One of the key points from the linked question is that the lens is designed to sit only so far from the film/image sensor.
Rangefinders don't have a reflex mirror, allowing much slimmer camera bodies. Because of this design, lenses can sit relatively close to the film/sensor.
SLR's, by virtue of design (gotta have space for that mirror), locate the lens slightly farther away from the film/sensor.
It is relatively easy to mount an SLR lens on a rangefinder (or mirrorless). The SLR lens is designed to sit farther away from the sensor - so all one has to do when moving it to a rangefinder is provide a spacer equal to the difference between what the lens was designed for and where it will sit on the rangefinder. Like an extension tube.
However, going the other direction is much harder to do. You'll be taking a lens designed to sit, say 35mm from the film plane and putting it on a camera that sits the lens ~44mm from the film plane. (I'm not 100% on these numbers, just an example).
By being pushed out, your focus is going to be greatly off...restrictively off.

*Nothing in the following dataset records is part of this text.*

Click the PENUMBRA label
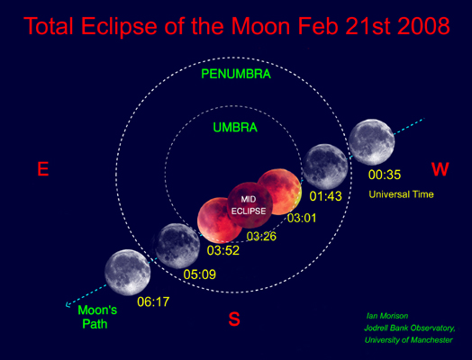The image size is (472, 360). pos(235,73)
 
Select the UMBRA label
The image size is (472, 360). pos(235,128)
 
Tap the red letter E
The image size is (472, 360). pos(41,168)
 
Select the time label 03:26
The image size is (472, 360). pos(261,237)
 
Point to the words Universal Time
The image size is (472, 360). pos(402,194)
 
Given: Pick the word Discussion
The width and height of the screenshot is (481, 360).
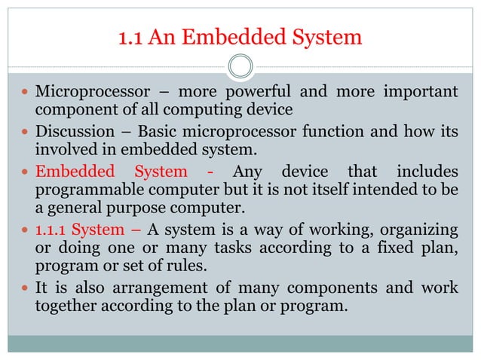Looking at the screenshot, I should click(69, 132).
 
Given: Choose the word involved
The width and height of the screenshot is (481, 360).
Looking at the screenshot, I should click(66, 149).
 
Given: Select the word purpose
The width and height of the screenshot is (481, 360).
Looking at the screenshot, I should click(131, 205).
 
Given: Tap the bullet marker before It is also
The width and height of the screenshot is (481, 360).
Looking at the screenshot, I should click(26, 288).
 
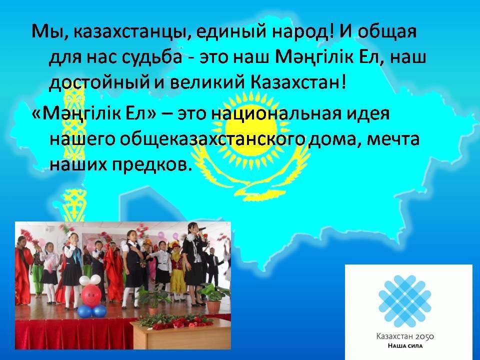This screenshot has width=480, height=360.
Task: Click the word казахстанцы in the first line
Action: click(x=130, y=32)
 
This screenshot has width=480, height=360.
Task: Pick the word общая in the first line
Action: click(x=387, y=32)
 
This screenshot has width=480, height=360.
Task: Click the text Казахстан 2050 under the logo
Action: click(x=405, y=336)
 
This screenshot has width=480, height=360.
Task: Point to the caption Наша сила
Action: click(x=405, y=346)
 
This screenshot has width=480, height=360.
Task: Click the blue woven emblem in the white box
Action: click(x=405, y=301)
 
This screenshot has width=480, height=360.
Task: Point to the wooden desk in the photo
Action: click(x=180, y=334)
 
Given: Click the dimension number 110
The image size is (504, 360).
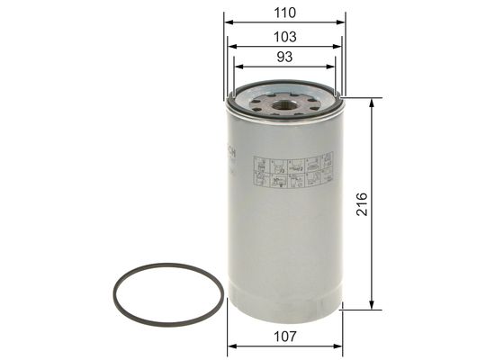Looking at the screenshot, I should tap(284, 12).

This means that you need an adapter that has a glass element in it to help focus the light at this newer distance.
The quality of that adapter glass follows all of the same rules that we judge lenses by. Except finding excellent adapters is much harder than finding excellent lenses.
Because of this, even if you did re-mount those vintage lenses, they wouldn't give you the same look and feel to the photo. Trust me, I shoot vintage equipment as well and know that urge to want to remount things.
But, like Caleb and Micheal Clark have said, you're best bet is to leave these vintage cameras as they are and enjoy them from time to time as budget permits. Get a lens for your dSLR that mirrors the vintage, like the 50mm f/1.8 STM. Learning to shoot this lens on your dSLR will improve your ability to shoot with the vintage gear as well.